Dubbed BodyTrak, the device, which also features a customised deep neural network, is the first wearable that can track the full body pose with a single camera. According to Cheng Zhang, an assistant professor of information science at Cornell, if integrated into future smartwatches, BodyTrak could be a game-changer in monitoring user body mechanics in physical activities where precision is critical.
‘Since smartwatches already have a camera, technology like BodyTrak could understand the user’s pose and give real-time feedback,’ Zhang said. ‘That’s handy, affordable and does not limit the user’s moving area.’

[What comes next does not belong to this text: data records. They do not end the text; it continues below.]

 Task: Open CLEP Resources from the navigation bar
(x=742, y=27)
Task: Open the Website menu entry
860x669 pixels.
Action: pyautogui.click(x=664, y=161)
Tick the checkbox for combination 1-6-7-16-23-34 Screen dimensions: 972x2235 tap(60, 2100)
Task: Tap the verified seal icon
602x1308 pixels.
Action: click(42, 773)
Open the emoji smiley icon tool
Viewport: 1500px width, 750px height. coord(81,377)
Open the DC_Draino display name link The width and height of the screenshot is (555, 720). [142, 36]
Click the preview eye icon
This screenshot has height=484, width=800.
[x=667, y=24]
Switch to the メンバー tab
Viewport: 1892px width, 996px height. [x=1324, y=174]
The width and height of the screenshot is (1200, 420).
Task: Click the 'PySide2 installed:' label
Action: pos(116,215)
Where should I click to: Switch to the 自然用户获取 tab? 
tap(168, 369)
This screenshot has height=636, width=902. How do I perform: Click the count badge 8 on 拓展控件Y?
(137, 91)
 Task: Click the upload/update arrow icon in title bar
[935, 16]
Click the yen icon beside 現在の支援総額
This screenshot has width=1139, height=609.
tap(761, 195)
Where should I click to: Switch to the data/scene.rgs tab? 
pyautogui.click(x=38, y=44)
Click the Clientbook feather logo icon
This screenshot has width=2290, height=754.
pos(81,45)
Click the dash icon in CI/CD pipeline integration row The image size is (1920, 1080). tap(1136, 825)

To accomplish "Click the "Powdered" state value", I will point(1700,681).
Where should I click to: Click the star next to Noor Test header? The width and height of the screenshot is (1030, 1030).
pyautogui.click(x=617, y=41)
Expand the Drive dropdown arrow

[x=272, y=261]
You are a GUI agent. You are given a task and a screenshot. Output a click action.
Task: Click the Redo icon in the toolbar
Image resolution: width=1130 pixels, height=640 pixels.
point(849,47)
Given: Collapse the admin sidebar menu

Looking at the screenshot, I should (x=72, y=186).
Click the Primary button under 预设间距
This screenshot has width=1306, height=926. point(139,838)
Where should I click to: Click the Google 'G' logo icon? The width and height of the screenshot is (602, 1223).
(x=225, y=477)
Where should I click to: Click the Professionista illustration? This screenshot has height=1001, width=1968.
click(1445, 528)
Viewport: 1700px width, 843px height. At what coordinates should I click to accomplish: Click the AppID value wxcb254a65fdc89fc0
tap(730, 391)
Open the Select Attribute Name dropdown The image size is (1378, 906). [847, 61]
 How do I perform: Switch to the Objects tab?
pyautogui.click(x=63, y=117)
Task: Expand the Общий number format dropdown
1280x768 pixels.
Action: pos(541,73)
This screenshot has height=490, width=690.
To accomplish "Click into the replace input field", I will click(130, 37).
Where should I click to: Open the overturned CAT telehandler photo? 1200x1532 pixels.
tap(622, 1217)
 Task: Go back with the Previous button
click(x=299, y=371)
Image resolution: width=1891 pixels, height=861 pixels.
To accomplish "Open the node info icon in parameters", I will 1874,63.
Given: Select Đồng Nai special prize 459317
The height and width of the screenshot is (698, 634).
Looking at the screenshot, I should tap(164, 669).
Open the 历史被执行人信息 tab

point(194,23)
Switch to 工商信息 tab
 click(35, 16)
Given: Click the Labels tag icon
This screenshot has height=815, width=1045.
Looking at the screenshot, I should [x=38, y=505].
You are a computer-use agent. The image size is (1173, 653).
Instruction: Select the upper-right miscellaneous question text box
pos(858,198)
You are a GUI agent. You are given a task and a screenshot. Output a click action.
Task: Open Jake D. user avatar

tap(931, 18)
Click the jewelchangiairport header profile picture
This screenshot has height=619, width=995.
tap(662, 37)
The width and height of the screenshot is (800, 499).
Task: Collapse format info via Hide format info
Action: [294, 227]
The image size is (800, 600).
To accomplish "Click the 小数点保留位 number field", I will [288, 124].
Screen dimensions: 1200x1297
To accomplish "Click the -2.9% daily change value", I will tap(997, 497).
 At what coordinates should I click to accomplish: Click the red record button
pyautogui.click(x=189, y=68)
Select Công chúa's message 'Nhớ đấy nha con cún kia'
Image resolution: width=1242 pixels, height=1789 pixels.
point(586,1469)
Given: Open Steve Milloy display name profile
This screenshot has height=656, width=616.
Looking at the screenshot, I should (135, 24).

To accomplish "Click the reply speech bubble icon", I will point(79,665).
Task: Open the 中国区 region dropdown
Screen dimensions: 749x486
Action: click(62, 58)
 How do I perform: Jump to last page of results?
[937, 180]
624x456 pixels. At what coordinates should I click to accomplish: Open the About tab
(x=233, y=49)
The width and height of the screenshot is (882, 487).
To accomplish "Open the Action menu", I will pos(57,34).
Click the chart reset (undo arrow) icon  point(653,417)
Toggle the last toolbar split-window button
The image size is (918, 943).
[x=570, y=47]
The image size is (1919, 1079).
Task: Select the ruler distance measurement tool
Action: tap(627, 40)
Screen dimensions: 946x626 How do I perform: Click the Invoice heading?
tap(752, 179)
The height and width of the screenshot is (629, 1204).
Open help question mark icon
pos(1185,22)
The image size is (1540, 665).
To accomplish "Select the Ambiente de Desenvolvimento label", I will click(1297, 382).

BodyTrak is the latest body-sensing system developed by SciFiLab – a group based in the Cornell Ann S Bowers College of Computing and Information Science that has previously developed and leveraged similar deep-learning models to track hand and finger movements, facial expressions and even silent-speech recognition.
The secret to BodyTrak is not only in the five-pence-sized camera on the wrist, but also the deep neural network behind it. This deep neural network – a method of AI that trains computers to learn from mistakes – reads the camera’s rudimentary images or ‘silhouettes’ of the user’s body in motion and virtually re-creates 14 body poses in 3D and in real time.
In other words, the model accurately fills out and completes the partial images captured by the camera, said Hyunchul Lim, a doctoral student in the field of information science.
‘Our research shows that we don’t need our body frames to be fully within camera view for body sensing,’ Lim said. ‘If we are able to capture just a part of our bodies, that is a lot of information to infer to reconstruct the full body.’
Maintaining privacy for bystanders near someone wearing such a sensing device is a legitimate concern when developing these technologies, said Zhang and Lim. According to the researchers, BodyTrak mitigates privacy concerns for bystanders since the camera is pointed toward the user’s body and collects only partial body images of the user.
They also recognise that today’s smartwatches don’t yet have small or powerful enough cameras and adequate battery life to integrate full body sensing, but could in the future.
The research has been published in the Proceedings of the Association for Computing Machinery on Interactive, Mobile, Wearable and Ubiquitous Technology.